## DATASET RECORDS
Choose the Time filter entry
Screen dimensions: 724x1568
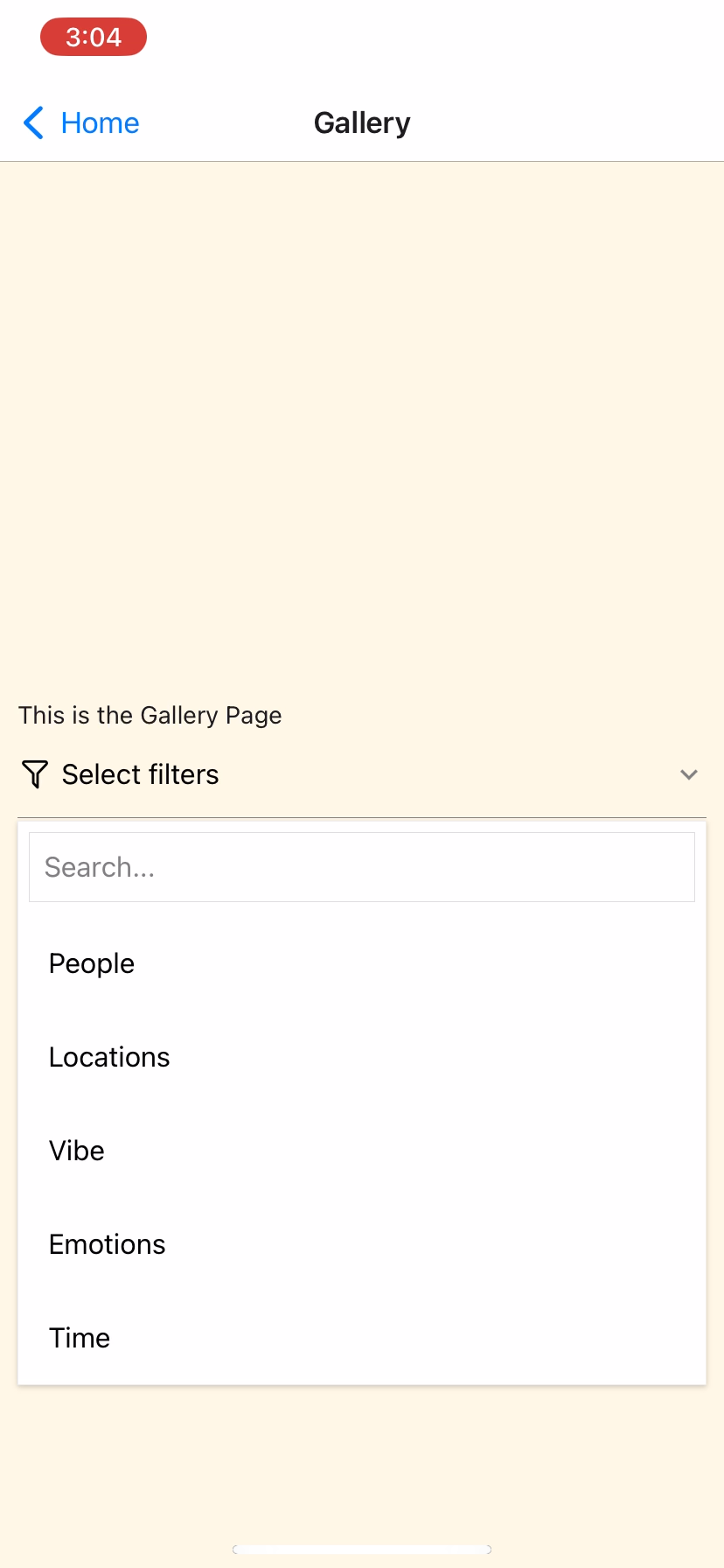click(79, 1337)
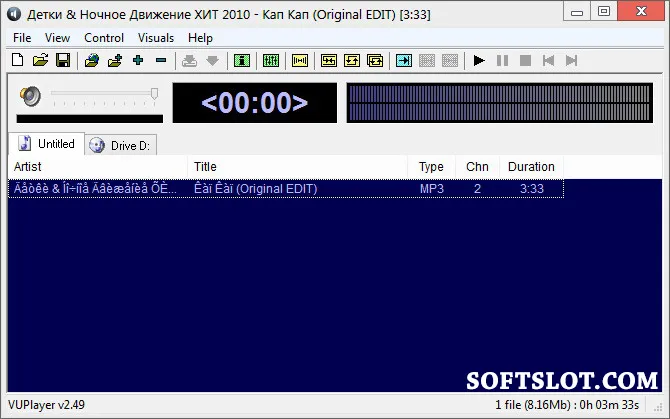Open the Visuals menu

156,38
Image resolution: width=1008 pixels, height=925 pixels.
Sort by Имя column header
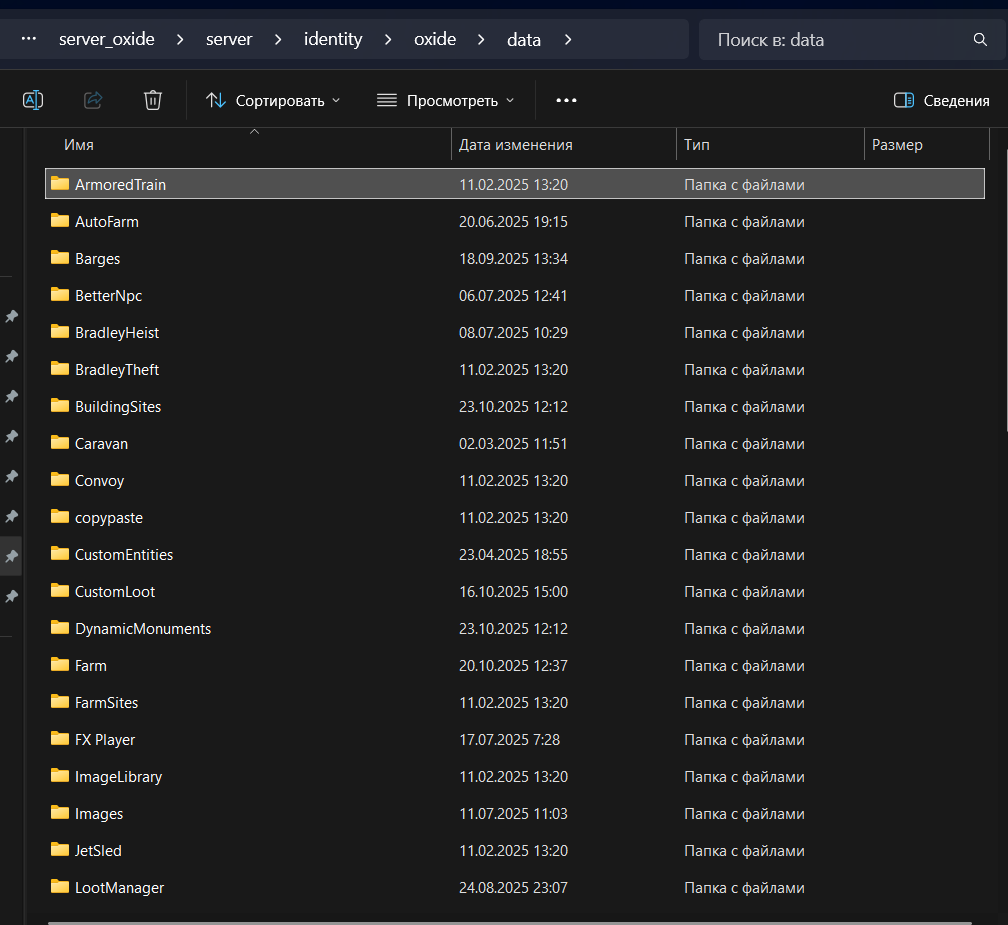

## PROBLEM DESCRIPTION
Reproduce all entries above exactly, minus the images.

## WRITTEN ANSWER
Choose the Time filter entry
Screen dimensions: 724x1568
click(79, 1337)
Open the Visuals menu

156,38
Image resolution: width=1008 pixels, height=925 pixels.
Sort by Имя column header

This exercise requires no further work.